Taken together, these experimental studies illustrate the crucial role in mammals of p40 based cytokines such as IL-12, IL-23 and (p40)2 in regulation of IFN-γ characteristic T helper-1 type immune responses essential in the control of mostly intracellular infections of bacterial, parasitic, fungal or viral nature.
The present invention concerns avian equivalents of the mammalian p40 based cytokines.
The cloning and sequencing of avian cytokines lags behind similar work done in mammals. Only a few avian cytokines have been identified so far. IFN-γ and IL-18 as well as a number of pro-inflammatory cytokines have been cloned, demonstrating the existence of a Th1-like cytokine network in chickens. Because of the low sequence homology to mammalian cytokines, usually somewhere around 30 to 50%, classical approaches to identify avian homologues of mammalian cytokines are usually not successful. The identification by PCR amplification using primers based on mammalian sequences is very difficult and unpredictive. (Hilton L. S. et al. Vet. Immunol. and Immunopathol. 2002, 85: 119-128; Staehi P. et al., J. Interferon Cytokine Res. 2001, 21: 993-1010) When some avian cytokines became available, work started to investigate their potential use as immune modulators or as immune adjuvants to enhance the efficiency of vaccines.

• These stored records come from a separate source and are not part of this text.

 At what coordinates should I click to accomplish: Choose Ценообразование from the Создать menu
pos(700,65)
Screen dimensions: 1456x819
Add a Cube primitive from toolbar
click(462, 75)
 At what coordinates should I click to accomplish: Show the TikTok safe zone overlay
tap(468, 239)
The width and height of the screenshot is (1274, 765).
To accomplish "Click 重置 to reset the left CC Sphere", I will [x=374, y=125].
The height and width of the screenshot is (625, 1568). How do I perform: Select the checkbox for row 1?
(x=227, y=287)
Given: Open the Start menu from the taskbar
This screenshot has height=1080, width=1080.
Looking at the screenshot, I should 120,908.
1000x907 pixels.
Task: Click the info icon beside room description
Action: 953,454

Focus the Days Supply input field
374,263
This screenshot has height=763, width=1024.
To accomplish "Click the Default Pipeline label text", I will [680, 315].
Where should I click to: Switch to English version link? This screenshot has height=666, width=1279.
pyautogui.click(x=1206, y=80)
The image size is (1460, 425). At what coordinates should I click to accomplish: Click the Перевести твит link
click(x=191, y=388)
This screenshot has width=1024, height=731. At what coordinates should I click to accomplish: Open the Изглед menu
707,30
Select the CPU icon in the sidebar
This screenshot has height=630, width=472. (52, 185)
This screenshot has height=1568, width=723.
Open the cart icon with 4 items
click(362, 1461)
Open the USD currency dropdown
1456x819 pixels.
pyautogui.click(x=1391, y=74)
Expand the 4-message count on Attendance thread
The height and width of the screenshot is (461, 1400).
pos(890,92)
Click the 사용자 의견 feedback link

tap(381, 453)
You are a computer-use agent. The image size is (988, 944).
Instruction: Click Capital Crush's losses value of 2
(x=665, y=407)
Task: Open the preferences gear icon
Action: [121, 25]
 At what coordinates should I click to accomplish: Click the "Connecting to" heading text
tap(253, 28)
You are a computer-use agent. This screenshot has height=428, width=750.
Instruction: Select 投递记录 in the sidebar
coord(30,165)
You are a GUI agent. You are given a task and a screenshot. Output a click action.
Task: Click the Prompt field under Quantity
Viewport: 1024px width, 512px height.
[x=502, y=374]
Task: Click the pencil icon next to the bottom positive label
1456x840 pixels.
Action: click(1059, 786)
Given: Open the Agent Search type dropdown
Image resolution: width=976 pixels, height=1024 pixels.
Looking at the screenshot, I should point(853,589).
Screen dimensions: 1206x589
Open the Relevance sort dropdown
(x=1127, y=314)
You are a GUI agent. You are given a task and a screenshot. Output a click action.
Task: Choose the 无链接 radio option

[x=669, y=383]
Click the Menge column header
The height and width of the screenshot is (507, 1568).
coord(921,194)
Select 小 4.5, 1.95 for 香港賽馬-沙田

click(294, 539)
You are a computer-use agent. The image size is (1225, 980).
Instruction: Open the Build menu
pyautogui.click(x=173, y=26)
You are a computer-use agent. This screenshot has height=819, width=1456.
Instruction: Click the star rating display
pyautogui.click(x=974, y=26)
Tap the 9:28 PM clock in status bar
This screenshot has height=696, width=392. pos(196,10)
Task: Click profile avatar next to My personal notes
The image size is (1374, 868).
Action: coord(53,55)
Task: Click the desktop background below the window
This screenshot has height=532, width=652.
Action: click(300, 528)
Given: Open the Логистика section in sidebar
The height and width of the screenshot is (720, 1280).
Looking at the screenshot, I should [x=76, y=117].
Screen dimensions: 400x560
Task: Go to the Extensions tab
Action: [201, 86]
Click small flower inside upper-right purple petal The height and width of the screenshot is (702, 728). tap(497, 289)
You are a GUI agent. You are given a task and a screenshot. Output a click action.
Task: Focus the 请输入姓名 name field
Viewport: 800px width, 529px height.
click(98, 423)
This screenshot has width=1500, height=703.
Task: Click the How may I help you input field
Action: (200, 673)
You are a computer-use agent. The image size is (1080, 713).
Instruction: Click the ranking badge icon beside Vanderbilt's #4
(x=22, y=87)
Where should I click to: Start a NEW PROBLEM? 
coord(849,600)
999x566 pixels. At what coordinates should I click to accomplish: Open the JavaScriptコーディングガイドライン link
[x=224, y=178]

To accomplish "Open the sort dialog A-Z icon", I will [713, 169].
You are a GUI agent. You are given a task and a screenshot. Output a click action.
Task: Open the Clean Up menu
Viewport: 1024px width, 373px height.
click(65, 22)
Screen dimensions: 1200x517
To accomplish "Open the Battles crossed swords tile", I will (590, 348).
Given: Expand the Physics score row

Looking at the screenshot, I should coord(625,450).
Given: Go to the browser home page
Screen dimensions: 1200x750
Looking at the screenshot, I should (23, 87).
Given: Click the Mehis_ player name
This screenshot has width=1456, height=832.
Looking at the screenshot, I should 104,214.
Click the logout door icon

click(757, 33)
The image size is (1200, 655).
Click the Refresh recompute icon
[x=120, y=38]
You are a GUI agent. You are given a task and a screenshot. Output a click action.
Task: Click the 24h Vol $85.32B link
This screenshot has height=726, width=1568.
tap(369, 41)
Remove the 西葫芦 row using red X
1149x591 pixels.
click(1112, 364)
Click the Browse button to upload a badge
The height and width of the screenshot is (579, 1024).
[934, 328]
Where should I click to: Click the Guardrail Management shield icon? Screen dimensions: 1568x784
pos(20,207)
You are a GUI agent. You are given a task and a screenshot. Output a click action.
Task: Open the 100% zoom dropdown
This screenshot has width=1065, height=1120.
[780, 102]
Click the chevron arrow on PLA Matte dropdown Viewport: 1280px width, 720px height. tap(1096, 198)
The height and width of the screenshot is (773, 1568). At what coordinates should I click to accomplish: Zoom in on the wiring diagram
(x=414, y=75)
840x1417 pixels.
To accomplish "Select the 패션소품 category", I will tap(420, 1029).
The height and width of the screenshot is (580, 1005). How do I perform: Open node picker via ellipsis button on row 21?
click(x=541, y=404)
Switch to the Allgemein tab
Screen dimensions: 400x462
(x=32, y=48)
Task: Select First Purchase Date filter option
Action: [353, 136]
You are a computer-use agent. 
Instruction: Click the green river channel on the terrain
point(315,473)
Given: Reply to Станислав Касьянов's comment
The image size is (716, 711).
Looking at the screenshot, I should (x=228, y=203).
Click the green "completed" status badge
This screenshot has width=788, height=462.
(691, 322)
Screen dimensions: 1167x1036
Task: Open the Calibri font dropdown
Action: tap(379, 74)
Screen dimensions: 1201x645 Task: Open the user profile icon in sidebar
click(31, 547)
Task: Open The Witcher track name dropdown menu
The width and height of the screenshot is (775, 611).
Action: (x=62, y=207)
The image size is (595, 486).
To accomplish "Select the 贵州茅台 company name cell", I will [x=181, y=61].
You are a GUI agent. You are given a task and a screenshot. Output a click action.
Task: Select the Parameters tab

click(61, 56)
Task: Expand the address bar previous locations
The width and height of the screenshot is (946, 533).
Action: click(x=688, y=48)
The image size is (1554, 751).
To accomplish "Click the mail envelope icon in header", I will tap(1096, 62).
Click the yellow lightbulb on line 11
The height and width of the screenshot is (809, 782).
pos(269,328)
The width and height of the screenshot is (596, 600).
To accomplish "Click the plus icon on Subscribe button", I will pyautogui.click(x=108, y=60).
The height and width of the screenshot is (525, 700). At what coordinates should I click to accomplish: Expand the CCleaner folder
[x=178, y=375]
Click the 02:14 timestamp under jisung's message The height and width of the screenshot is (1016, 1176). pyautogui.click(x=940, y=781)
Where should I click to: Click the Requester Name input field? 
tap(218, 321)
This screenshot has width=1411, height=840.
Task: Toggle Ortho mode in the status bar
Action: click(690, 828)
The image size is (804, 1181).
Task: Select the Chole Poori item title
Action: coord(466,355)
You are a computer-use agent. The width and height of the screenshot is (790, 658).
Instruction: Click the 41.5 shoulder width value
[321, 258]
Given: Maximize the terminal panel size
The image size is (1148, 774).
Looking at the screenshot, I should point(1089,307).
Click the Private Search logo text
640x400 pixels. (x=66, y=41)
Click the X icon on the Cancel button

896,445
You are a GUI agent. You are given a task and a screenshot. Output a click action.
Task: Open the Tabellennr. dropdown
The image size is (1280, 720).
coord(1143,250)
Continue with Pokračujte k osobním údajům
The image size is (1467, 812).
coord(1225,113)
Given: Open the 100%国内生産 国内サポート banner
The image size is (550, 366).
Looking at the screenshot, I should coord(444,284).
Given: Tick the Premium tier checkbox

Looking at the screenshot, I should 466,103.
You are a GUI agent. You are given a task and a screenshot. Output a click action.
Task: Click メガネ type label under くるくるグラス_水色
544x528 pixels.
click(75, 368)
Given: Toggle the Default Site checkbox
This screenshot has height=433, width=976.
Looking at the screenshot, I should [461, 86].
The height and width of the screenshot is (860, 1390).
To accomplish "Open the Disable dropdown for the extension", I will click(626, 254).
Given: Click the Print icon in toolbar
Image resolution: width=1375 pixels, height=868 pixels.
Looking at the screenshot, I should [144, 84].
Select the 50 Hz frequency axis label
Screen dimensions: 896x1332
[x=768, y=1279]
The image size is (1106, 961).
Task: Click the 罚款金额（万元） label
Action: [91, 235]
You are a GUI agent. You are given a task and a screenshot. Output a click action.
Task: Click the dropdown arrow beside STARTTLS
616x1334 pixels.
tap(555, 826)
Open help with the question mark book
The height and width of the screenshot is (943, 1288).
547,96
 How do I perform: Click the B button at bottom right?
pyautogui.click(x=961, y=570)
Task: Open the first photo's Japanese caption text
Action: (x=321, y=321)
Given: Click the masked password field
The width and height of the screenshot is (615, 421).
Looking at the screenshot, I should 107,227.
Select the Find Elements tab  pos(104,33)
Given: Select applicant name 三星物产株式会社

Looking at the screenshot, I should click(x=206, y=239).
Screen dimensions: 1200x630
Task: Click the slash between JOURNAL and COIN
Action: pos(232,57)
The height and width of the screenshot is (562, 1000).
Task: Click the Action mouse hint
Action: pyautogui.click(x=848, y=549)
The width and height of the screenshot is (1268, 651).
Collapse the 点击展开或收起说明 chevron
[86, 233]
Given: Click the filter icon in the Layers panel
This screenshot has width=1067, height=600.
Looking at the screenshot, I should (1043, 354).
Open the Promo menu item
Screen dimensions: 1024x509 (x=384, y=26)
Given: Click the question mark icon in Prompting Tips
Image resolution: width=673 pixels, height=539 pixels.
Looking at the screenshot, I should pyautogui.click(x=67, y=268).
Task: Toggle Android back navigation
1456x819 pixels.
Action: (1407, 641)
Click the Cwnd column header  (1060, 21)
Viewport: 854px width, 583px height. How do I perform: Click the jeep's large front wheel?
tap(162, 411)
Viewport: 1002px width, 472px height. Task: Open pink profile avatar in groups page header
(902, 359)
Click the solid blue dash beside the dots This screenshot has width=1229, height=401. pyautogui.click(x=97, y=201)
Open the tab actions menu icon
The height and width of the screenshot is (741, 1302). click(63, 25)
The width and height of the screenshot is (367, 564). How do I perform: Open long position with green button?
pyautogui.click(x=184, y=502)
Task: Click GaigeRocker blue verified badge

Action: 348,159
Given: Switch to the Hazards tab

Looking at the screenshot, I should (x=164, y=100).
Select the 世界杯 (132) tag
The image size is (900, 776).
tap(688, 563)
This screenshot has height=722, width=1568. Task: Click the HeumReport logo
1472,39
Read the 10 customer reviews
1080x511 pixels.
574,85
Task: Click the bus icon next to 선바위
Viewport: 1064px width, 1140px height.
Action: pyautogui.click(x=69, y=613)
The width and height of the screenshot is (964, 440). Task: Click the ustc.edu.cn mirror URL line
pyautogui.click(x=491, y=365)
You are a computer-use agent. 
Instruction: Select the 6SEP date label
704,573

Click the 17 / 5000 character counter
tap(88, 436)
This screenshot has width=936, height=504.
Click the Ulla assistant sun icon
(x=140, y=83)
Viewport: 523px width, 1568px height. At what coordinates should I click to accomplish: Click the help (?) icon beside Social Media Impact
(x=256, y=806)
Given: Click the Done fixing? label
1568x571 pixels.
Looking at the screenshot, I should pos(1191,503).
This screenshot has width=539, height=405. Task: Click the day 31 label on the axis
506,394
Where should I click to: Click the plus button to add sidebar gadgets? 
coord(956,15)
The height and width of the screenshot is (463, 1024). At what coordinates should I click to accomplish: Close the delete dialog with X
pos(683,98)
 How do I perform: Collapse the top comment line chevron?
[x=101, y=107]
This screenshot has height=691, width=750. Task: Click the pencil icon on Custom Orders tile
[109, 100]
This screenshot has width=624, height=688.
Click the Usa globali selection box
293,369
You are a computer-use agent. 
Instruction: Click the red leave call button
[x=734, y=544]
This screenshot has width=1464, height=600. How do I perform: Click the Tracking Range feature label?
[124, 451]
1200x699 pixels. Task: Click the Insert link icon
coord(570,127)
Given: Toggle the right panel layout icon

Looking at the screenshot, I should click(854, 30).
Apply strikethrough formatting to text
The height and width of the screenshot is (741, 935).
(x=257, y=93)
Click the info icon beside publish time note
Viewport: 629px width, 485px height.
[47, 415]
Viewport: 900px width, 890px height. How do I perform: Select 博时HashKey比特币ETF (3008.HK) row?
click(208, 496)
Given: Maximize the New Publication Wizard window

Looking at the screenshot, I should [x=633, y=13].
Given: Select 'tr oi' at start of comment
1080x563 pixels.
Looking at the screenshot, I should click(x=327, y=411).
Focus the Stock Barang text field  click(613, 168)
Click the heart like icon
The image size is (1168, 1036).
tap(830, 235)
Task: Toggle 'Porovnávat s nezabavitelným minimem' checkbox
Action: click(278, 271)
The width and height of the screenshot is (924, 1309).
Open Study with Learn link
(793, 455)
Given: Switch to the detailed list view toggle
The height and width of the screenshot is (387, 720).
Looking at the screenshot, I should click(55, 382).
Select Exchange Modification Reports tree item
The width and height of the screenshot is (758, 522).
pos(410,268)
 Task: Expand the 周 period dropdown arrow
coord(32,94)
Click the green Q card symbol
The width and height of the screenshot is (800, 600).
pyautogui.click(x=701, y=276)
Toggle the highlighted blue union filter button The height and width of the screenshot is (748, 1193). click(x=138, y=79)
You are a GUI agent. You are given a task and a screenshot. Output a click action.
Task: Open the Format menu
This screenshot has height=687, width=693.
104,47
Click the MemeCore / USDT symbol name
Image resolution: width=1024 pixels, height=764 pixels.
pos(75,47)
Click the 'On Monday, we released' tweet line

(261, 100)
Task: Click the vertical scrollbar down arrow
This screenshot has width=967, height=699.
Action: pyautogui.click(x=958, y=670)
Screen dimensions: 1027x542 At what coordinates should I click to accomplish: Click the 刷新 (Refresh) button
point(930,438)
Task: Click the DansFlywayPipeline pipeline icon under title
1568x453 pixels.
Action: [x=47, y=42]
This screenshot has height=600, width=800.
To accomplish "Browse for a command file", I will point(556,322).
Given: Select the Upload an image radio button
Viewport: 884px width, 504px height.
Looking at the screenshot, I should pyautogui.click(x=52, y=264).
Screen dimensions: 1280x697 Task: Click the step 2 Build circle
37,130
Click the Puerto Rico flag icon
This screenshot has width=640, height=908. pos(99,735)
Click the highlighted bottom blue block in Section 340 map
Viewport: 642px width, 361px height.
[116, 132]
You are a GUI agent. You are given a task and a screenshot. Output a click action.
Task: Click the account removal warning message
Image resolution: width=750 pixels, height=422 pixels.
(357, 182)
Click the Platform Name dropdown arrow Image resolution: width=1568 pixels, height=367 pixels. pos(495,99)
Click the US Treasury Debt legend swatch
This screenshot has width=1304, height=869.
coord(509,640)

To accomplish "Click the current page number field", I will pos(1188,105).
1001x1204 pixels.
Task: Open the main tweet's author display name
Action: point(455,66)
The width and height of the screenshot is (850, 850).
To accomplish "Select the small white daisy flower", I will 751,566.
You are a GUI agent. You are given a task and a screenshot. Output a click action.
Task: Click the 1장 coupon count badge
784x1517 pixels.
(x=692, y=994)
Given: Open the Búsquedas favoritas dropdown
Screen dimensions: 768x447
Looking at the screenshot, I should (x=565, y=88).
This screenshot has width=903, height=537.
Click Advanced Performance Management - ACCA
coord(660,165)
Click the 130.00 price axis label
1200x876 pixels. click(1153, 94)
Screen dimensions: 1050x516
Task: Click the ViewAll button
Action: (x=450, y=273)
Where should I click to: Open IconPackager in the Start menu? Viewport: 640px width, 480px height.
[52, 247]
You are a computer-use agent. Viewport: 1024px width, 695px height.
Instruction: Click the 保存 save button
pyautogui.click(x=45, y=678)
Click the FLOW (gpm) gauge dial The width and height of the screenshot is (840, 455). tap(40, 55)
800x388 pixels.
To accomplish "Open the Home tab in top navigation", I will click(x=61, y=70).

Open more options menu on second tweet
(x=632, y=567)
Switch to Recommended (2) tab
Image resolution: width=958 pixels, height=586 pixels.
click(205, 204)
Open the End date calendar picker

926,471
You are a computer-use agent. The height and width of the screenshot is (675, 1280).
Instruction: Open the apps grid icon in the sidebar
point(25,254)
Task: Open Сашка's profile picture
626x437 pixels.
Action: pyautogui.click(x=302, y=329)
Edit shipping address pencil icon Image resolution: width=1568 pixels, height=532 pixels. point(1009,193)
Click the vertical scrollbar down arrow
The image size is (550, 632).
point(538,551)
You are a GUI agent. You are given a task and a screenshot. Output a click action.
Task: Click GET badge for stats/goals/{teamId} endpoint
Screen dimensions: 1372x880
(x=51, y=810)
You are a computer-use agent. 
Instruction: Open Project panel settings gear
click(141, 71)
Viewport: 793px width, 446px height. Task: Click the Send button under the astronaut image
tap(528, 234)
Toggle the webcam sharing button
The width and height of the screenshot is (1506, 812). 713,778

Most chickens produced in developed countries, both for consumption and egg-laying, are vaccinated. They are vaccinated against Marek's disease, and against Newcastle Disease Virus, Infectious Bursal Disease Virus, Infectious Bronchitis Virus, Fowlpox Virus, and Coccidial vaccines. Vaccination can be performed either before or after hatching. The immune systems of embryos and newly hatched birds is not yet fully developed and cannot give rise to an immune response that is as effective as 2-3 weeks after hatching. For the development of vaccines used pre-hatching or at-hatching, therefore a need exists for agents that enhance the immune response in birds after vaccination.
The present inventors have succeeded in identifying and determining both the amino acid- and the encoding gene sequence for novel avian cytokines. These proteins are useful for the above-mentioned purposes known for the mammalian counterparts, especially to enhance the effectiveness of avian vaccines.